Book #11 was Cutting for Stone, by Abraham Verghese. This is such an amazing book. I just read Verghese's more recent book, The Covenant of Water, and liked it so much that I had to go looking for this one too. It's set mostly in Ethiopia, which is a big draw for me, but I also loved the parts in the United States. Like the other novel, this one has a big focus on medical issues, but this one is about a mission hospital in Addis Ababa. At the end, Verghese mentions John Irving in his acknowledgements, and I thought, oh yeah, that's who this book reminded me of. Verghese has the same sense of the weirdness of individual humans. These characters are absolutely unforgettable and I just wish Verghese would write faster. 


Book #12 was The Book of Difficult Fruit: Arguments for the Tart, Tender, and Unruly (with recipes), by Kate Lebo. I expected this to be more poetry than it was. It was interesting to learn about the different fruits, but this was mostly a book of personal essays about Lebo's own experiences, not just with the fruits but with life in general.

Thursday, January 16, 2025

Poetry Friday: Writing Group

I'm in a new writing group. I can hardly say it out loud. The last time I was in a writing group was when I was still in Haiti. By the time I left there, the members were already in several different time zones. It got too complicated to work out meetings. Now I'm meeting with someone (just two of us so far) in person, across from each other at a real wooden table instead of on Zoom. Is it real? It feels too good to be true.


We've only met once. We shared some work. Then the other group member showed me a poem she'd written in addition to her prose piece. It brought tears to my eyes. I asked to take a photo of it with my phone. She said yes, and I did. I remembered how much I love writing and being around writing, especially now that I'm teaching something different. 
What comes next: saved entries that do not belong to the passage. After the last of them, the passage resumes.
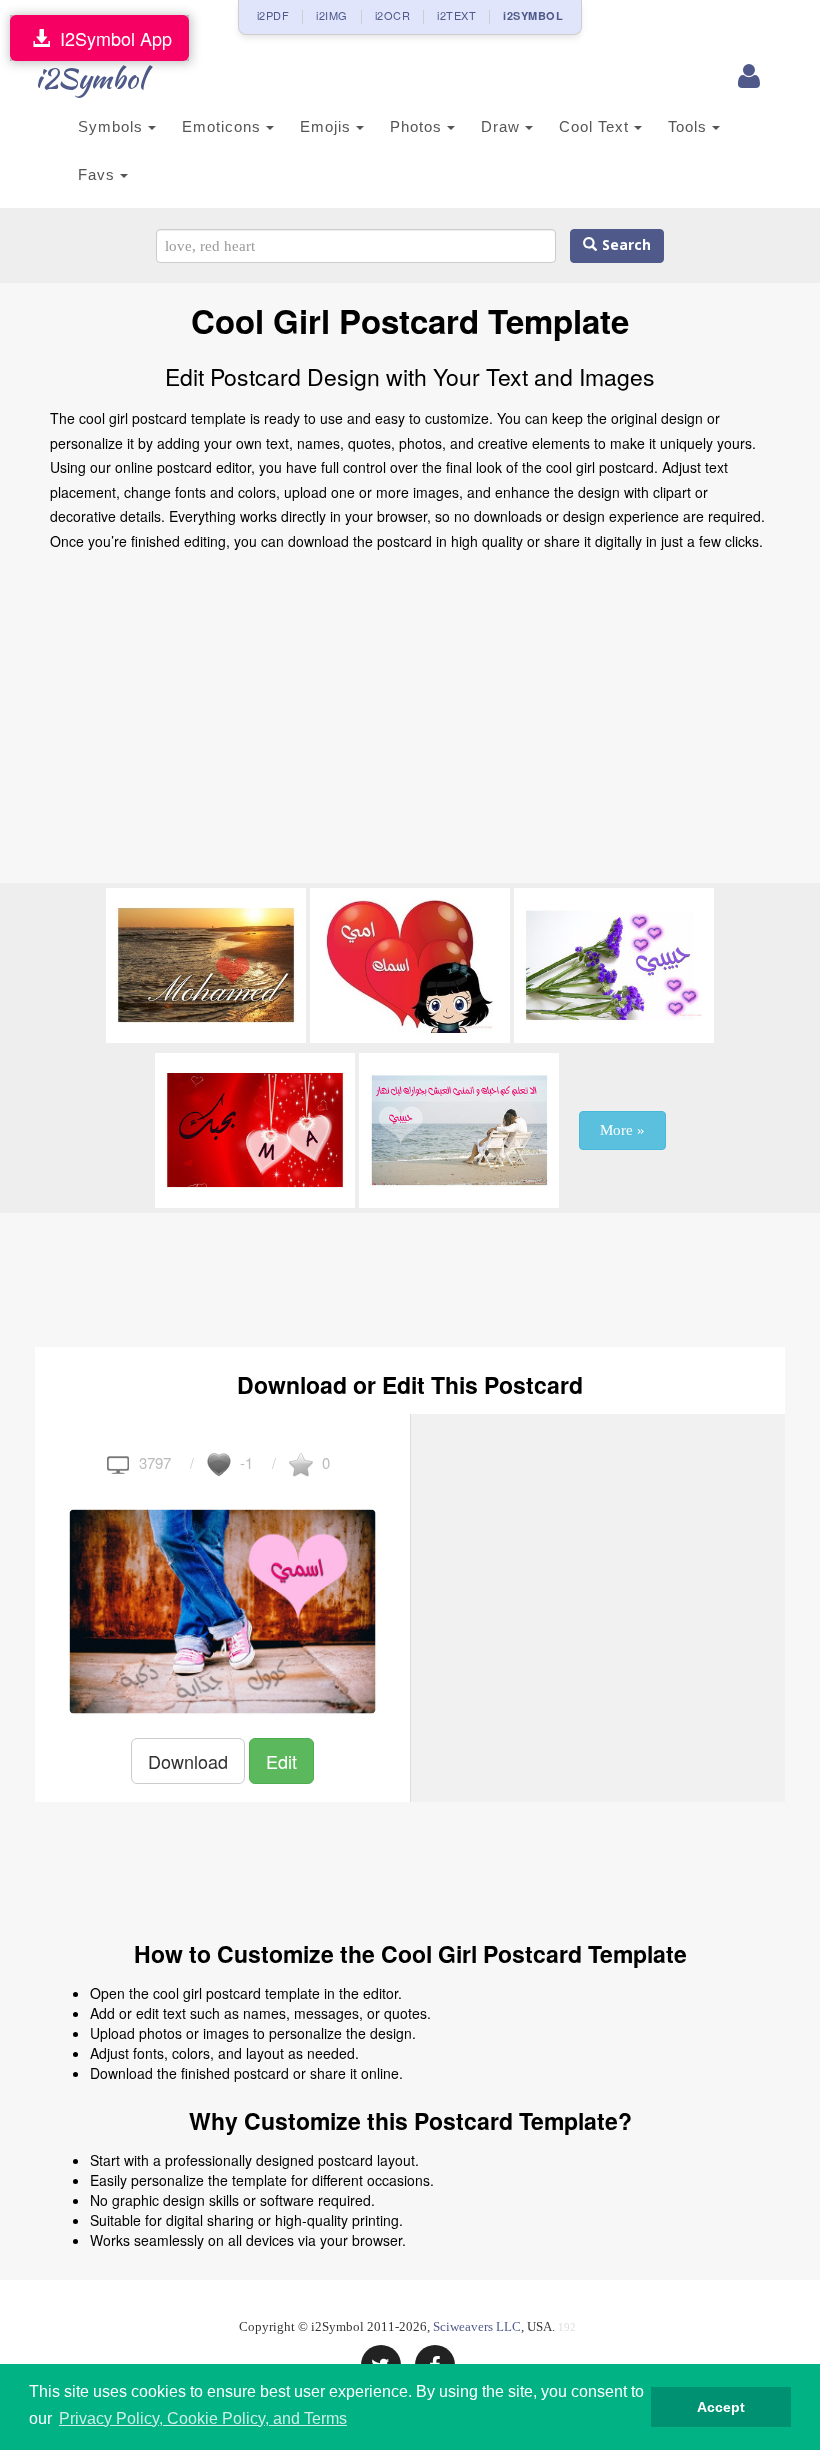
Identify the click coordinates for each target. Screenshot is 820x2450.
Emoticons (224, 126)
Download (188, 1761)
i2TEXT (456, 15)
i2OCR (393, 15)
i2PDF (273, 15)
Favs (99, 174)
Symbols (113, 126)
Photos (418, 126)
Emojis (328, 126)
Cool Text (596, 126)
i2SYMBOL (533, 15)
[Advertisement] (410, 723)
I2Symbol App (111, 38)
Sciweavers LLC (477, 2326)
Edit (281, 1761)
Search (624, 245)
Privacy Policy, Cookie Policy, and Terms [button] (203, 2418)
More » (622, 1130)
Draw (503, 126)
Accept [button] (721, 2407)
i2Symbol (90, 78)
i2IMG (332, 15)
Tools (690, 126)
I've written so little since moving here. I make myself do Birdtober and I've participated in the Poetry Month here (March), writing daily. I have a few things in my folder. But maybe I'll have more now.
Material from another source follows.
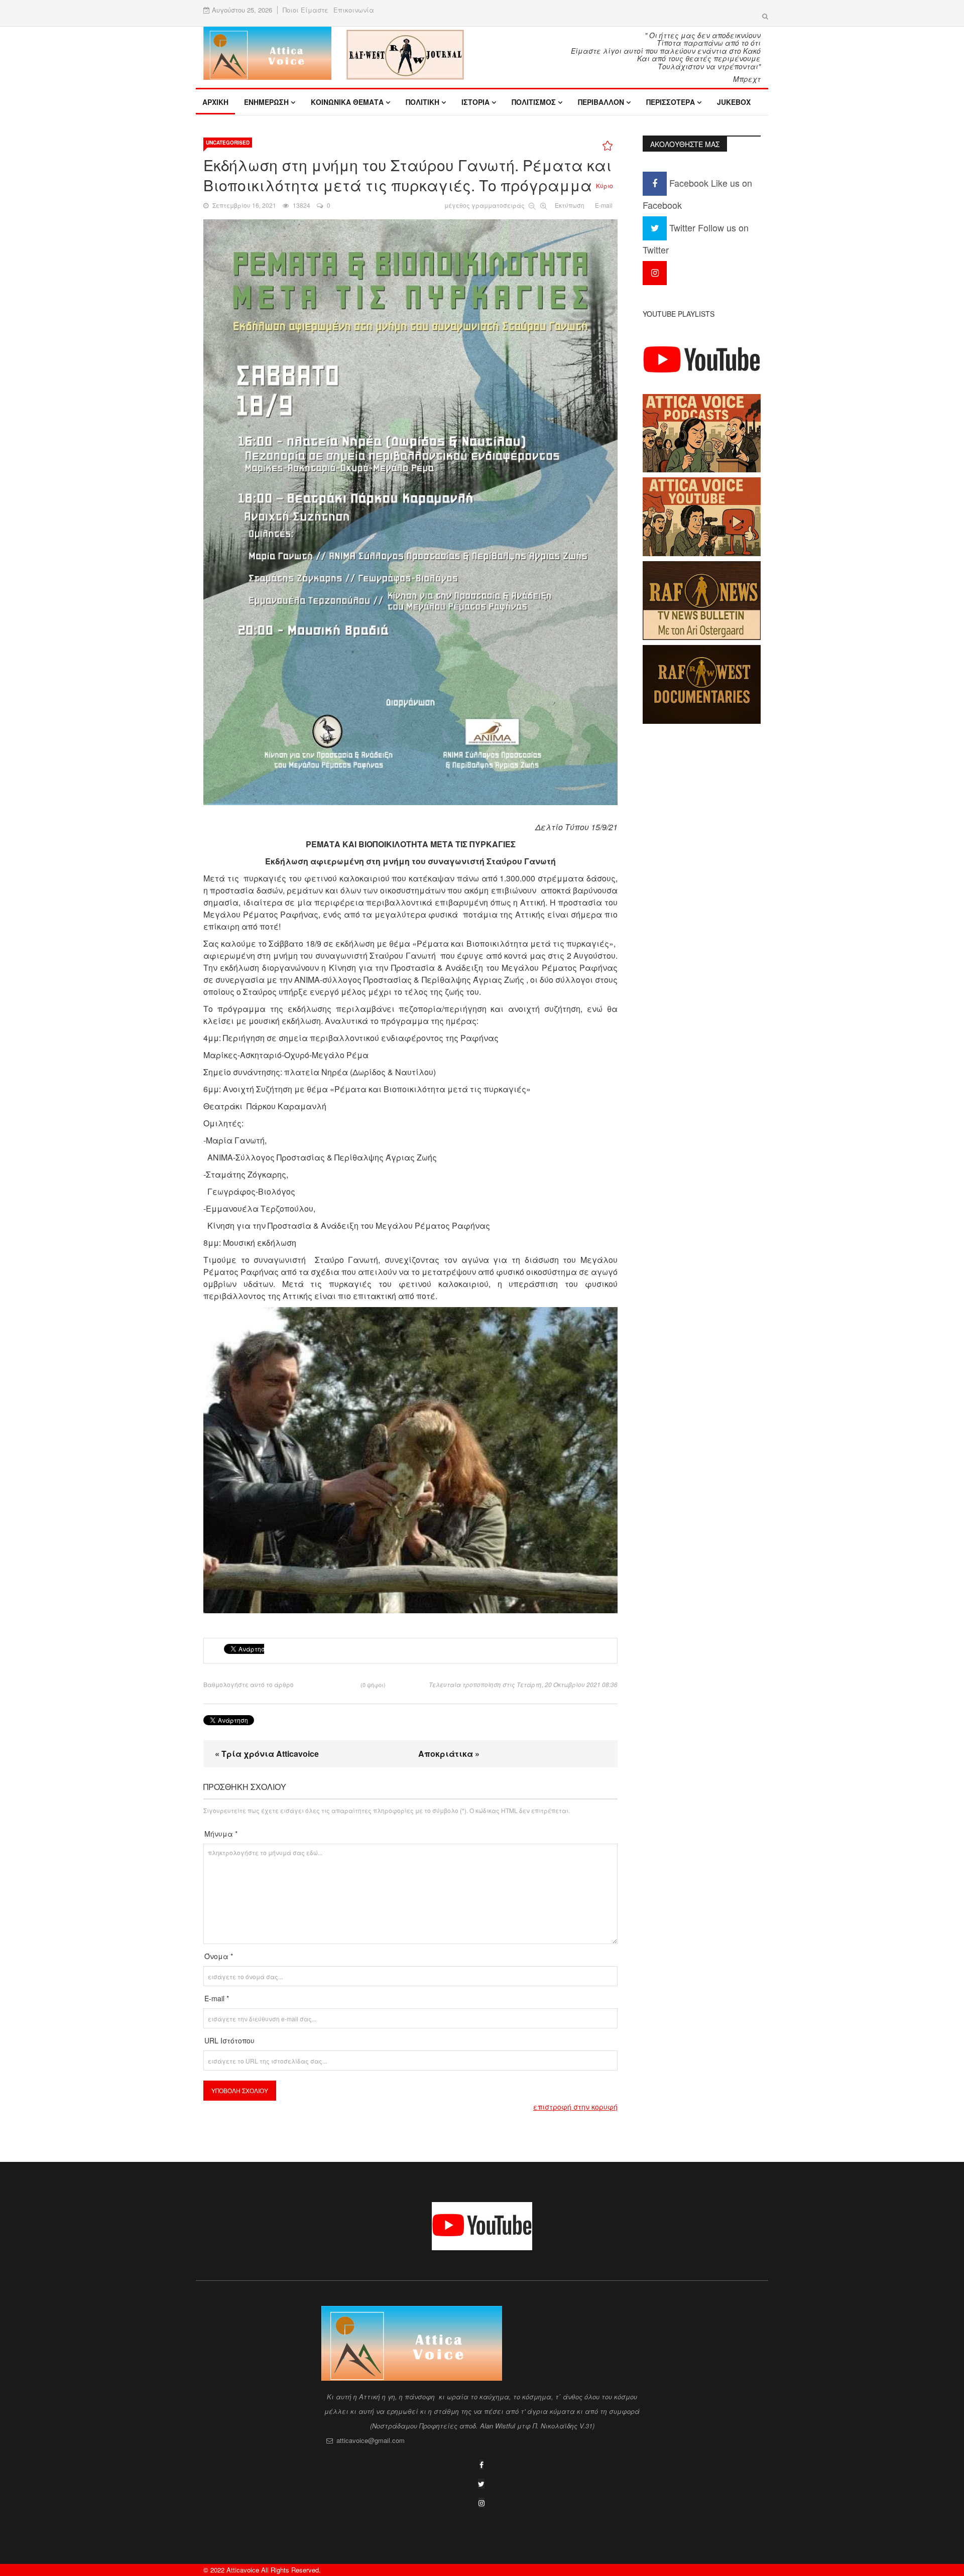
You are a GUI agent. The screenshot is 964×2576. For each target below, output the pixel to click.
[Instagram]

Here's something I wrote in March. Like my friend's poem, it's about motherhood. Hers was better. But at least I wrote.



Bedtime


Then:
stories
songs
hugs and kisses
quiet

Now:
quiet


©Ruth Bowen Hersey


Miss Rumphius has this week's roundup.

Tuesday, January 14, 2025

Reading Update

Book #2 of 2025 was April's Grave, by Susan Howatch. This is a novel I'd never heard of before, and I thought I had read all of Susan Howatch's work. I found it among used books donated to a Ugandan NGO. Turns out there are a few more novellas like this one, published in 1974 and out of print. You can definitely see the Howatch style at work, but this is short, unlike her usual enormously long works. 


Book #3 was Light on Snow, by Anita Shreve. This is a terribly sad, but ultimately redemptive story of a father and daughter who find an abandoned baby.
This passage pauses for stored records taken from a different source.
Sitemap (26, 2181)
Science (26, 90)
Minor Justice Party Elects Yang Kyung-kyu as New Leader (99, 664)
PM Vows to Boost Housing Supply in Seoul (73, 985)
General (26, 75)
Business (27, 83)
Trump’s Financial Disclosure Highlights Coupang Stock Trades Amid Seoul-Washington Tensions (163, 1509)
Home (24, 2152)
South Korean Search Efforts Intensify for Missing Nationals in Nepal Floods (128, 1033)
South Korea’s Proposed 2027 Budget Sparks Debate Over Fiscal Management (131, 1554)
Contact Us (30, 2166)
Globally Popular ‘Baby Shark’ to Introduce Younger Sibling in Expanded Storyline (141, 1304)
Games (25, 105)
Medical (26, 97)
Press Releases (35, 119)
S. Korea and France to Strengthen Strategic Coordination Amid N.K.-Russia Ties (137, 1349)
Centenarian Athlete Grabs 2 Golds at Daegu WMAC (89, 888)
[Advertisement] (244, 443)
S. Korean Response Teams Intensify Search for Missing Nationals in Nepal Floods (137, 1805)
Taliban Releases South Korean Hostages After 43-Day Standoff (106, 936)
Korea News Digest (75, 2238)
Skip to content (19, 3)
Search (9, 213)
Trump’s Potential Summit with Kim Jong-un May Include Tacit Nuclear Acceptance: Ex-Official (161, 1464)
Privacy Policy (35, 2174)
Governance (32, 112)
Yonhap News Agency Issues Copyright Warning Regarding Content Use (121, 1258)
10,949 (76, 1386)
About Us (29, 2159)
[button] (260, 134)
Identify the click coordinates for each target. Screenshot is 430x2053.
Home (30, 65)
Book #4 was The Covenant of Water, by Abraham Verghese. Set in South India, this is a sprawling story of multiple generations of a family. I found it on several end-of-year lists for 2024, and inevitably it was named as a favorite. It was so good and so absorbing that now I will definitely have to read his other book that everyone is always talking about, Cutting for Stone.